We rolled into Gilgit at lunchtime and headed for the Medina guest house. The covered eating/social area was typical of the backpackers joint you’d expect to find anywhere in Thailand. Set in a well kept garden of roses we had secure parking, hot water, good food and great company. We walked in to find Ze Germans tucking into lunch and recognised a few Aussies from the Shandur Pass. We spent three nights here doing our laundry and revelling in our first hot water for a week. During the day we walk to the eating area for breakfast, talk bollocks all day (mostly with Aussies Craig & Simon) and return to our room around midnight. TNT were staying on the outskirts of town and came to visit, unable to resist the excellent grub.

Karakoram Highway

pict0160-kkh-dannyAfter 15 years of thinking about it I finally rode onto the Karakoram Highway. We were pleasantly surprised by the lack of traffic as we headed north and stopped several times to take photos. It had rained a few times over the past few days causing a lot of landslides. Apparently Karakoram stands for ‘Crumbling rock’. This made a lot of sense as the road seemed to be covered in debris at every turn. It wasn’t just the amount of debris that surprised us but the size of the rocks – some were bigger than cars! We had planned to ride to Sust (the border town) and then return to Passu for the night but the low cloud spoilt the view of the mountains and Danny wasn’t feeling well so we decided to ride directly to Passu. As we passed through so we spotted Vinny and Gills jeep in a hotel car park and joined them.

Chapusan Valley

They should have been in Kashgar, China by now but a landslide 50m long and 6m deep north of Sust had closed the KKH. The following day Danny stayed in bed whilst I joined Vinny and Gill for a trip to the rarely visited Chapusan Valley. The hotel manager was from the valley and offered to act as a guide having not been home for three months. It was a one hour drive north to Sust before picking up the jeep road west. 1.5 hours into the jeep road we got a double puncture. Luckily for us 15mins later a jeep passed by heading for Sust (this would be the only jeep we would see for the rest of the day). The hotel manager took one of the flat tyres and returned to Sust whilst the rest of us changed the other. Three hours later he returned in another jeep with a repaired tyre. Joel (Vinny and Gills driver) took their jeep back to Sust to get the spare tyre repaired whilst we continued our journey in the local jeep. The quoted one hour ride turned out to be 2.5hrs but we didn’t mind as the upper reaches of the valley were beautiful. Traditional lunch with the hotel manager’s family consisted of flour, water and salt mixed into a paste with melted goats butter poured over it and scooped up with chapattis. With the whole extended family of 15 people looking on as we ate we couldn’t refuse. We didn’t leave until 1800 and our fears of driving the jeep track in the dark were soon confirmed. Luckily we had a decent driver and he got us back to Sust in 2.5 hrs. We met Joel and returned to Passu.

Passu – Karimabad

The following morning we visited one of the suspension bridges regularly photographed in promotional material for the Hunza Valley.

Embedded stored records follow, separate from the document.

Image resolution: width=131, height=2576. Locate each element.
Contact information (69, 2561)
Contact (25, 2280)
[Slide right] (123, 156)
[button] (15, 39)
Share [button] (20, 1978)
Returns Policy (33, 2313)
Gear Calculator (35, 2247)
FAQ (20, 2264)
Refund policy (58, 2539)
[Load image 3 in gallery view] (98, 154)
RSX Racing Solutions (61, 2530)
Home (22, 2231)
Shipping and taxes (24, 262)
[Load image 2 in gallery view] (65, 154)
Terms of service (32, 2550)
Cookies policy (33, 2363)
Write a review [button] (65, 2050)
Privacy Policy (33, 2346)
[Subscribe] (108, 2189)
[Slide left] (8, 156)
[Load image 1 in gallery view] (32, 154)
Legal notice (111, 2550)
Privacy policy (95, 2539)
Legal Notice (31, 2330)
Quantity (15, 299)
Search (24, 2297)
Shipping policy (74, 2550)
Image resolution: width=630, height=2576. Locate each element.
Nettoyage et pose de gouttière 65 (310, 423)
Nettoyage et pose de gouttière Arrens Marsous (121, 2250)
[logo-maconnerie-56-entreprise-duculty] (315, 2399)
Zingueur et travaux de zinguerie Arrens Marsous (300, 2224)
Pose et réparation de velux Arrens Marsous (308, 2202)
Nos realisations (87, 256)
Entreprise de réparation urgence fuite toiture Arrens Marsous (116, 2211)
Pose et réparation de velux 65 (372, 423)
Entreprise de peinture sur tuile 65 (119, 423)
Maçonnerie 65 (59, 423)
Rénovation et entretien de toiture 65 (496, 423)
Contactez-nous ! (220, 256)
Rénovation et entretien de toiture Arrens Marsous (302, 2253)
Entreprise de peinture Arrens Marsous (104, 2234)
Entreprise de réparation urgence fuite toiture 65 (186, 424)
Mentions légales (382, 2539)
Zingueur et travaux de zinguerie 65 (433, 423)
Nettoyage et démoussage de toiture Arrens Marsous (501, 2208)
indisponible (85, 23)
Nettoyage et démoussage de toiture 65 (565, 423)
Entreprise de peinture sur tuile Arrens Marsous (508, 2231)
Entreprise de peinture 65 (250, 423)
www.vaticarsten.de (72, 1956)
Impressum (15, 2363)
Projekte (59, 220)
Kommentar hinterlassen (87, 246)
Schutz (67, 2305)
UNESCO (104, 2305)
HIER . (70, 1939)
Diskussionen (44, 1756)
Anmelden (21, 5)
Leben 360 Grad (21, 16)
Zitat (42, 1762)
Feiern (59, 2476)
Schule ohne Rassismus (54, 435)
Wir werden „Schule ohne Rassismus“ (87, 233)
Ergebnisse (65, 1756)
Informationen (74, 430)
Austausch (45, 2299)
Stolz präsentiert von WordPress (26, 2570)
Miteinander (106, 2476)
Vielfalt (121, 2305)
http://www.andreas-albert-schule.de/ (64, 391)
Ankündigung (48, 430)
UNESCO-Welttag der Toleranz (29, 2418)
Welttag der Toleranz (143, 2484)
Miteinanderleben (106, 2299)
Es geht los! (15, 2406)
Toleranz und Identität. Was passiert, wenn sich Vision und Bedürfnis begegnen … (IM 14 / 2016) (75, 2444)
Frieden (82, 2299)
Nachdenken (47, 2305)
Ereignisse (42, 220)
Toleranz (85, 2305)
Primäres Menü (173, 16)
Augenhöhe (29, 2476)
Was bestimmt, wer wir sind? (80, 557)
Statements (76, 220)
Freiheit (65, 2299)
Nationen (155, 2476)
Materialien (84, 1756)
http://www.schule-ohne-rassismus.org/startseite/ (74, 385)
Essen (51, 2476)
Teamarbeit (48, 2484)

We had planned to ride down to Karimabad after this but it was my turn to be ill again and I spent the rest of the day in bed. The antibiotics Vinny and Gill had given Danny seemed to have worked really quickly and so fed up with not fully ridding myself of the bug I’d picked up on the last day of our trek I also tucked into a course. The following morning we discovered TNT had arrived and were staying in the next room. We ate breakfast together before heading off. Us to Karimabad and them to Gilgit.

With blue skies we had a great ride down to Karimabad and were able to see all the peaks we’d missed on the way up. These included the 7788m Rakaposhi. We spent two nights in Karimabad visiting the Baltit Fort and eating the best muesli/fruit breakfast in the Hunza Café.

Karimabad – Skardu

It was a 200 mile ride from Karimabad to Skardu. Danny wasn’t feeling to good and it was very tempting to stop at Gilgit and return to the Medina. However, the riding was good and we soon found ourselves at the junction between the KKH and the Skardu road.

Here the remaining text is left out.